**Data supplied:**

════

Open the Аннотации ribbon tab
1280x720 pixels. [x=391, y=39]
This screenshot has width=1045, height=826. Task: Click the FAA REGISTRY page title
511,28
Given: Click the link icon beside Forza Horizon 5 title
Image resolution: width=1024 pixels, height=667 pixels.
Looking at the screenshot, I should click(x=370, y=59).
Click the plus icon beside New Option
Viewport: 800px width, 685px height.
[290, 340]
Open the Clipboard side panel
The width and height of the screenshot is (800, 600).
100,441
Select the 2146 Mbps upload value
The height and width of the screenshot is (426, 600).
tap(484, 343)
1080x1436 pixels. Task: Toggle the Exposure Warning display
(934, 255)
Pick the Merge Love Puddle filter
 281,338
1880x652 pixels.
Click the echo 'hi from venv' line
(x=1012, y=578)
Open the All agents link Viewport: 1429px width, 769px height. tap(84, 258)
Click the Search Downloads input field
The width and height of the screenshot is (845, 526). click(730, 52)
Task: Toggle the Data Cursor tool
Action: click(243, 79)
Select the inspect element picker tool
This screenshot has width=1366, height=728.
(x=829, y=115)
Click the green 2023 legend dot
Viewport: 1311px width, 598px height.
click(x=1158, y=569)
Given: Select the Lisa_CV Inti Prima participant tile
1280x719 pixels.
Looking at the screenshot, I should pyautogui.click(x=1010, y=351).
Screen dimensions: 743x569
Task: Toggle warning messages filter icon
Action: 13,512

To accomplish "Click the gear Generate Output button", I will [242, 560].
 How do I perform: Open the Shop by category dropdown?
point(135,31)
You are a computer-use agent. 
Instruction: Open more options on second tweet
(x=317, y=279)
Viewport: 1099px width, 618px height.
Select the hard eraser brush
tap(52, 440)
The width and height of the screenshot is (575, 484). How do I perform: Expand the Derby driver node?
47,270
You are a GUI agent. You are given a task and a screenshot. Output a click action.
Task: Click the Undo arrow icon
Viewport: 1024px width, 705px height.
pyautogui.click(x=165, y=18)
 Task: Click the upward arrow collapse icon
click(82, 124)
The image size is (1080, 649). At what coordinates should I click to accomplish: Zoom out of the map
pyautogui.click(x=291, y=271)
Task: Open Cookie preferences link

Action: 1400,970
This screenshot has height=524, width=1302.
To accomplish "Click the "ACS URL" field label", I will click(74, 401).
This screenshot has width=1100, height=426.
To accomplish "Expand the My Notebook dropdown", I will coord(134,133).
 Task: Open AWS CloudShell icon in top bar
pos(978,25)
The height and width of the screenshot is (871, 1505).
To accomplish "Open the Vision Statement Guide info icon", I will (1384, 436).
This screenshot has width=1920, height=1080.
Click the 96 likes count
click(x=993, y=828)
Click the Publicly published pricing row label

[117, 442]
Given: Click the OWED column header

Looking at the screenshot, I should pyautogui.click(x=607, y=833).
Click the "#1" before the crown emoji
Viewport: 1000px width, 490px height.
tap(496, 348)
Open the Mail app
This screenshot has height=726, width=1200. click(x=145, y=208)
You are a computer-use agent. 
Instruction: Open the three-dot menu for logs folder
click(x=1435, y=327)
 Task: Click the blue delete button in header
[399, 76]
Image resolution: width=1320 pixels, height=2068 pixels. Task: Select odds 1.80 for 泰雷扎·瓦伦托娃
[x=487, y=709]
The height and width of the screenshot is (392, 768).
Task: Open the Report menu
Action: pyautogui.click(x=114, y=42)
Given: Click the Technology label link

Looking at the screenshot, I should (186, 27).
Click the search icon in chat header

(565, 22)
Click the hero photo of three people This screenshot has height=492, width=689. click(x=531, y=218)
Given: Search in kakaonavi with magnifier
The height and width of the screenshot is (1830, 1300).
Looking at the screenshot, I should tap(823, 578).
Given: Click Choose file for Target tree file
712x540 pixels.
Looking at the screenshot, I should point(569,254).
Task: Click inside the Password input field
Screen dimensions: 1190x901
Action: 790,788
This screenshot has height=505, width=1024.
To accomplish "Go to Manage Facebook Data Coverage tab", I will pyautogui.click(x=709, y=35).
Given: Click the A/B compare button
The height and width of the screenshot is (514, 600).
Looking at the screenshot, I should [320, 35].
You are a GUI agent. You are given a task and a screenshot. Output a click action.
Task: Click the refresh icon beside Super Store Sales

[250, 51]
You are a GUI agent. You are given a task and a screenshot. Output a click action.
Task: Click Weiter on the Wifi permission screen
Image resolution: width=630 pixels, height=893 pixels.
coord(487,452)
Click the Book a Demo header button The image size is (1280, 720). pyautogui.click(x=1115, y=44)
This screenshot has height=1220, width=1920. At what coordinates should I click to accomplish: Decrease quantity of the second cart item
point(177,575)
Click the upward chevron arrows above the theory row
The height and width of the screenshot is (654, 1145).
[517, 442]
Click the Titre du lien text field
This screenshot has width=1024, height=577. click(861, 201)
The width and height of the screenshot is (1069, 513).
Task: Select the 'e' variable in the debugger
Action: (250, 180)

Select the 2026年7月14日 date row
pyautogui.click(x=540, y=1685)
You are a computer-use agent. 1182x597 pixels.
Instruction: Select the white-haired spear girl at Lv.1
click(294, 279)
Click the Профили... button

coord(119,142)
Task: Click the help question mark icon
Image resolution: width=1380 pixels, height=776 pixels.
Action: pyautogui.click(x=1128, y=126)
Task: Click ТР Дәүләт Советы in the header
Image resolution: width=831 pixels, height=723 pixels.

════

**Exercise details:** In the preceding material, find each line holding the word "will" and copy it out.

**Answer space:**
To accomplish "Click the gear Generate Output button", I will [242, 560].
To accomplish "Click the "ACS URL" field label", I will click(74, 401).
To accomplish "Expand the My Notebook dropdown", I will coord(134,133).
To accomplish "Open the Vision Statement Guide info icon", I will (1384, 436).
To accomplish "Go to Manage Facebook Data Coverage tab", I will pyautogui.click(x=709, y=35).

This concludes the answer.